Motivasyonlarının, depremzedeleri en kısa müddette yeni yuvalarıyla buluşturmak olduğunu lisana getiren Kurum, 2,5 ayda 11 vilayette vatandaşların istediği alanlarda 49 bin 26 yeni konut ve iş yerinin üretimine başlandığını anlattı.
– Hatay’da 18 bin 404 konut teslim edildi
Bakan Kurum, Hatay’daki çalışmalarla ilgili şu bilgileri verdi:
“2,5 ay üzere kısa bir müddette Hatay’ın 9 ilçesinde toplamda 16 bin yeni konutun üretimini başlatmış olduk.
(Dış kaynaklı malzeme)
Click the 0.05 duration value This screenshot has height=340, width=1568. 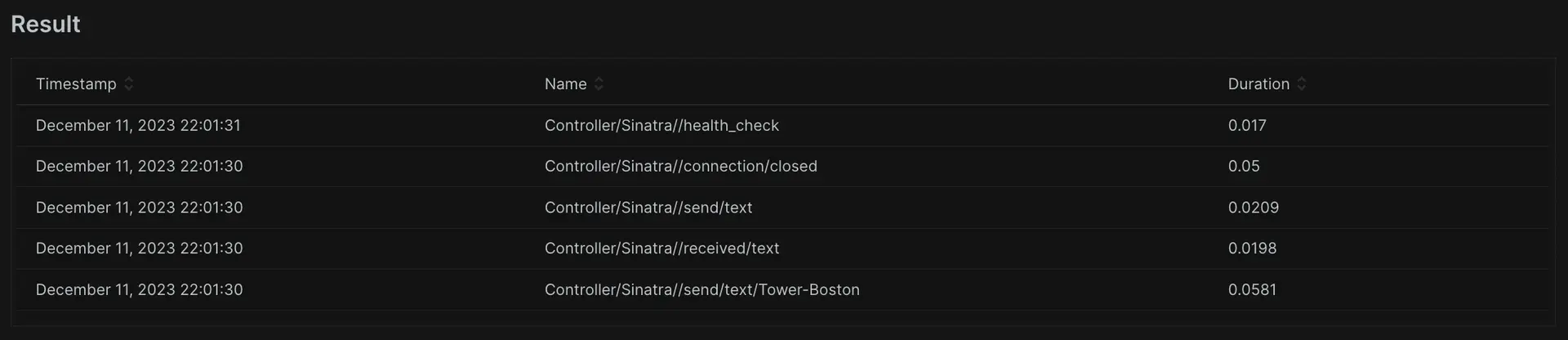1244,167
Hatay’ımızda şu ana kadar 18 bin 404 konutu vatandaşlarımıza, depremzede kardeşlerimize teslim ettik. Antakya, Defne, İskenderun, Altınözü, Samandağ, Kırıkhan ve Reyhanlı’da devam eden 140 bin konutumuzu, iş yerimizi inşallah 2025 yılı sonuna kadar Hataylı hemşehrilerimize teslim edip bu alanlardaki memnunluğu da daima birlikte görmüş olacağız.”
– “Deprem bölgesinde vatandaşımızın istemediği hiçbir adımı atmadık, attırmadık”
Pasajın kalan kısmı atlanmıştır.